Stored records
◆ ◆ ◆ ◆

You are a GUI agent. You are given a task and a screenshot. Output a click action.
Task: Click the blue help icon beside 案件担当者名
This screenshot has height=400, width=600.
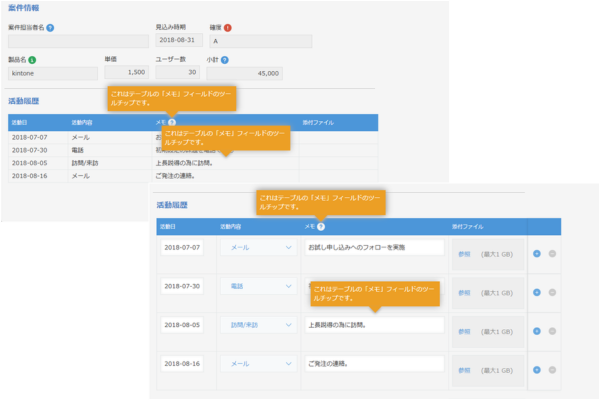click(x=50, y=27)
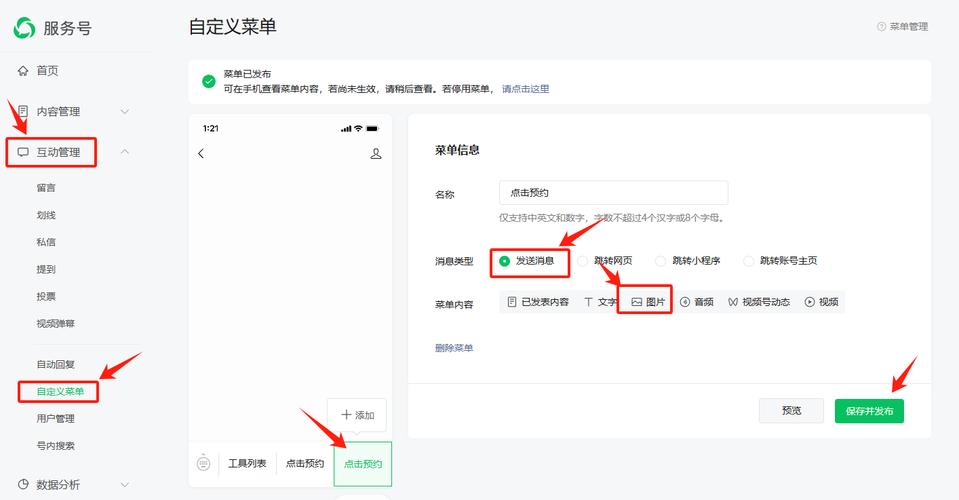Open 首页 from the sidebar
This screenshot has width=959, height=500.
[47, 70]
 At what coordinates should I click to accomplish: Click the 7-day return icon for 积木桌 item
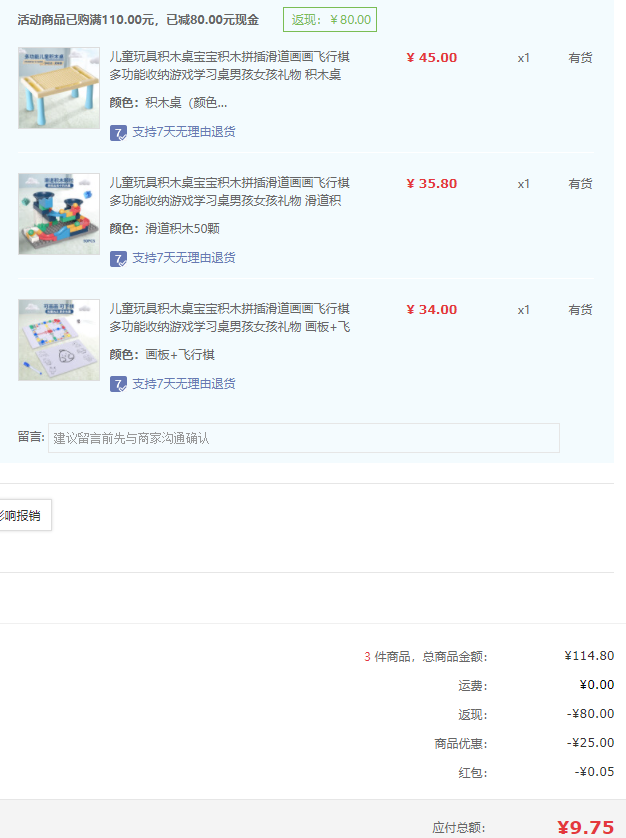(118, 132)
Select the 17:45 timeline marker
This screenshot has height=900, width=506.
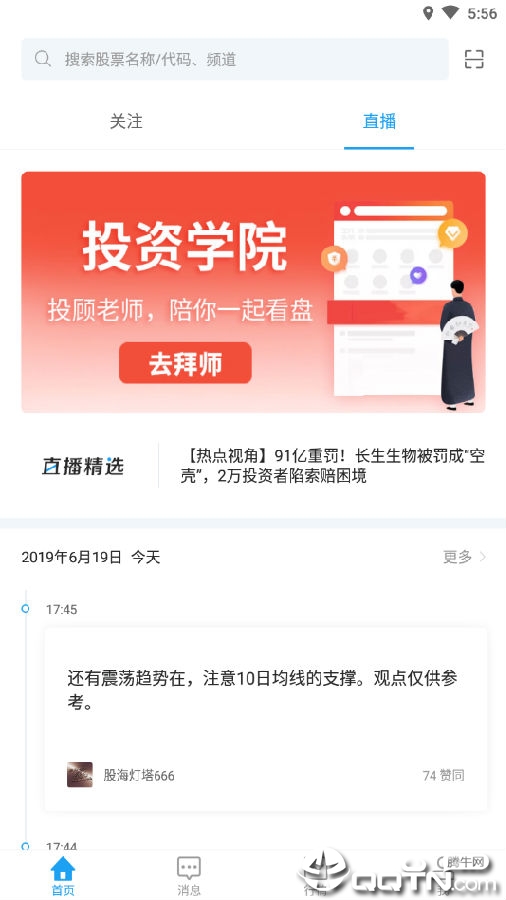point(25,609)
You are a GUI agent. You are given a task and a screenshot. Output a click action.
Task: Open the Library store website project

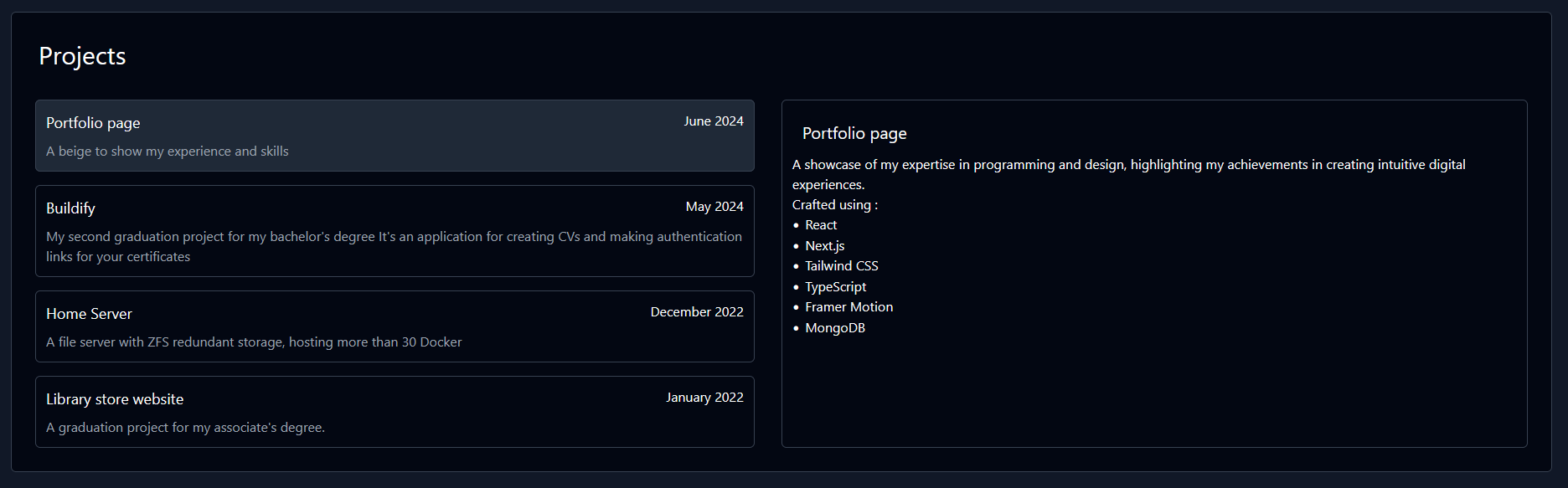pyautogui.click(x=395, y=412)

◆ ◆ ◆ ◆

Copy out each record shown above without alteration, skipping any picture.

You are a GUI agent. You are given a task and a screenshot. Output a click action.
Task: Click the blue help icon beside 案件担当者名
This screenshot has height=400, width=600.
click(x=50, y=27)
Open 首页 from the sidebar
This screenshot has width=959, height=500.
[47, 70]
 At what coordinates should I click to accomplish: Click the 7-day return icon for 积木桌 item
(118, 132)
Select the 17:45 timeline marker
This screenshot has height=900, width=506.
point(25,609)
You are a GUI agent. You are given a task and a screenshot. Output a click action.
Task: Open the Library store website project

pyautogui.click(x=395, y=412)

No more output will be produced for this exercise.